> REQUIREMENT: Skipping all pictures, print exactly the lines below from the one with "The height and" through the final line.

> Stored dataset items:
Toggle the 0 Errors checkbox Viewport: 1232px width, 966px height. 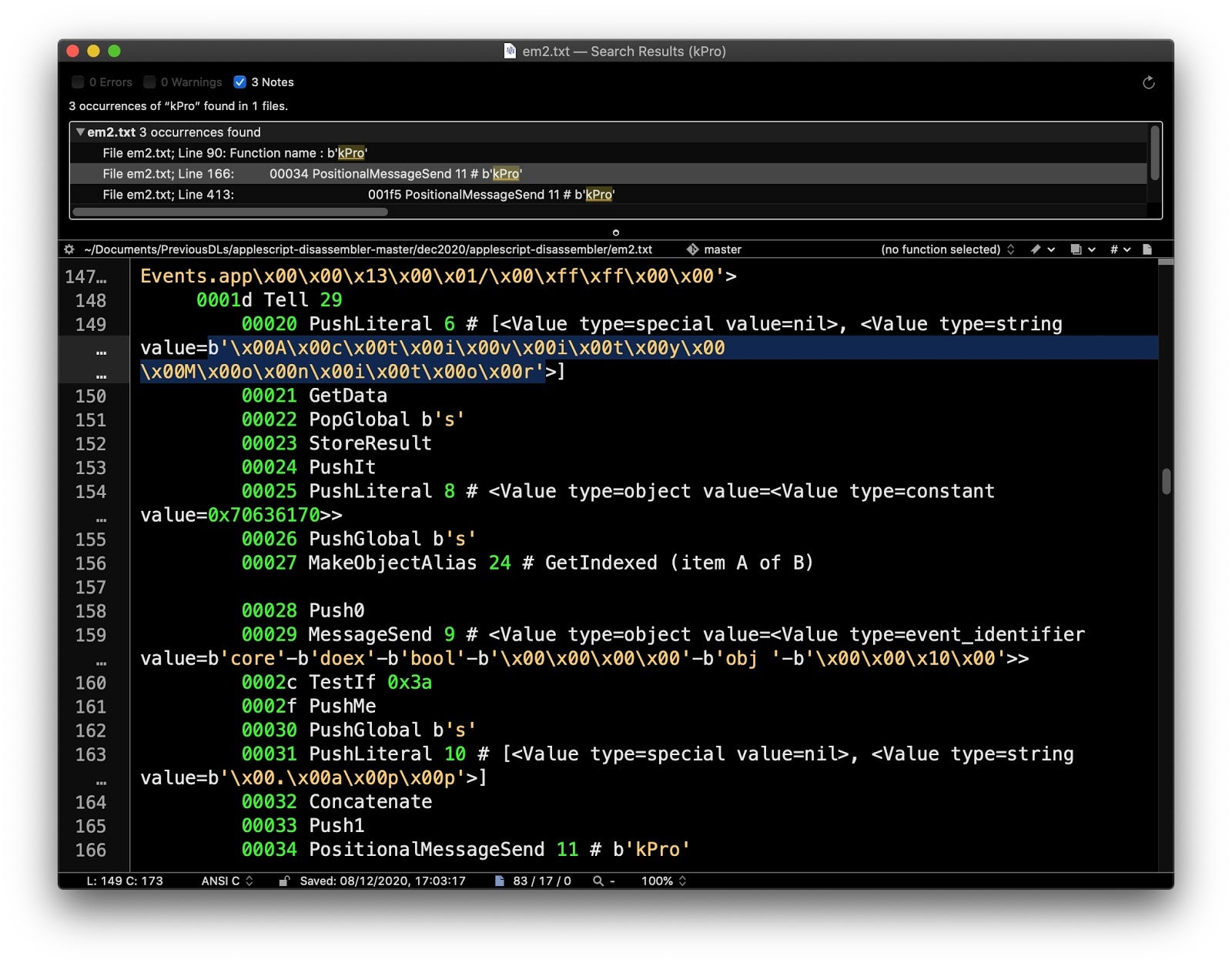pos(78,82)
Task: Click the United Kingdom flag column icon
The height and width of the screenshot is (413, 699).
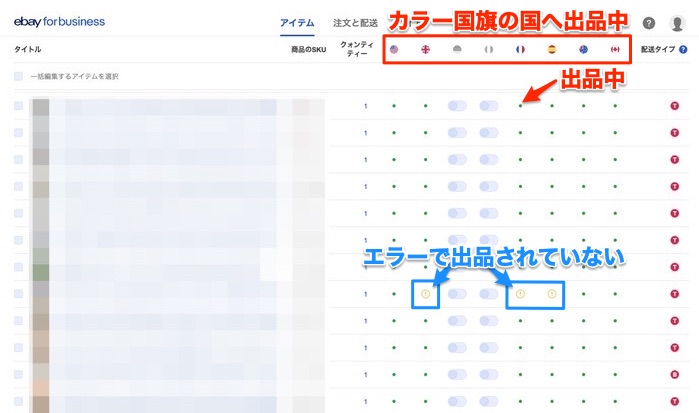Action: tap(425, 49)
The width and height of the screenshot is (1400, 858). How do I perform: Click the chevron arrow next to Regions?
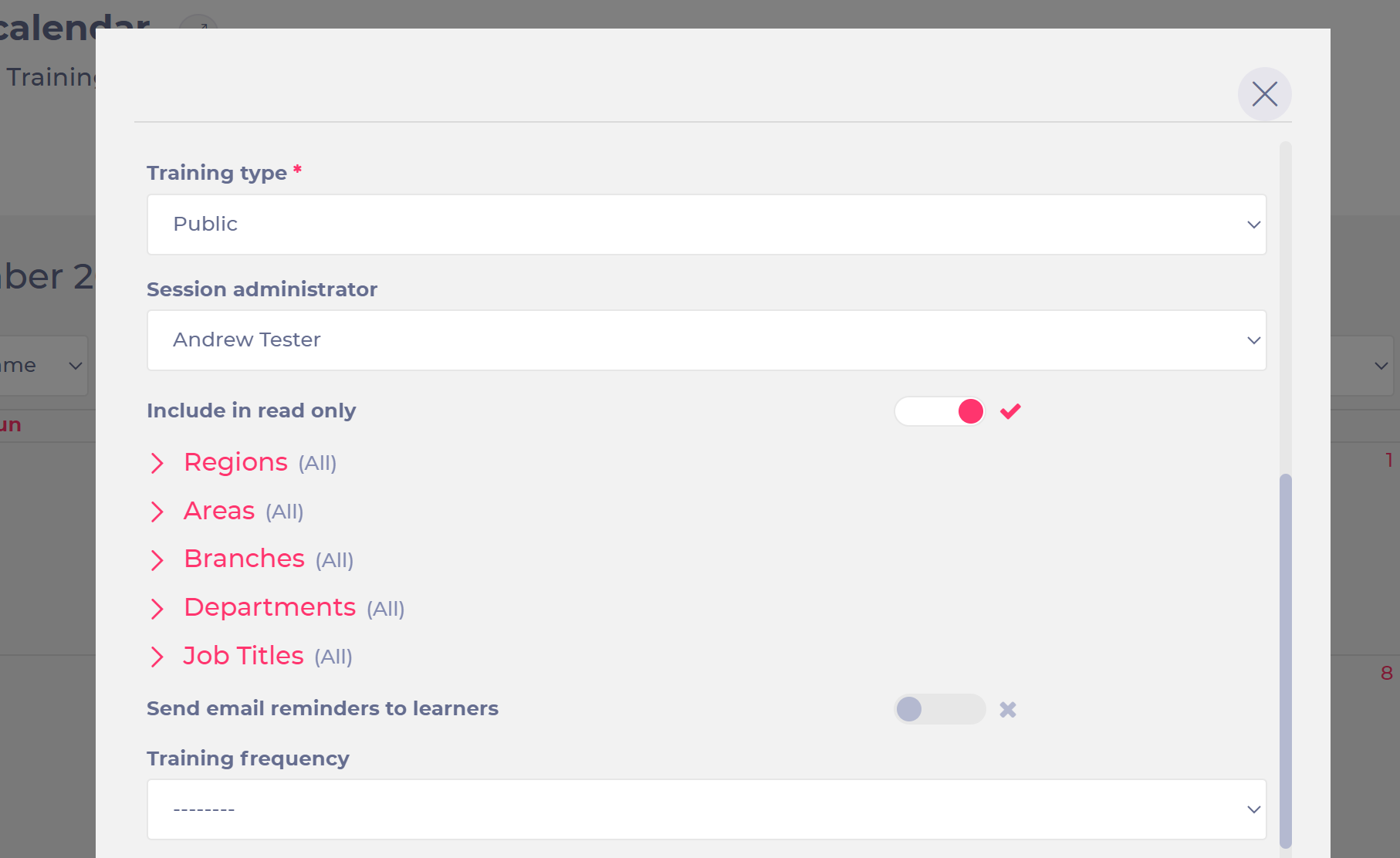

> RESPONSE BOX:
The height and width of the screenshot is (413, 699).
Action: tap(425, 49)
The width and height of the screenshot is (1400, 858). How do I perform: Click the chevron arrow next to Regions?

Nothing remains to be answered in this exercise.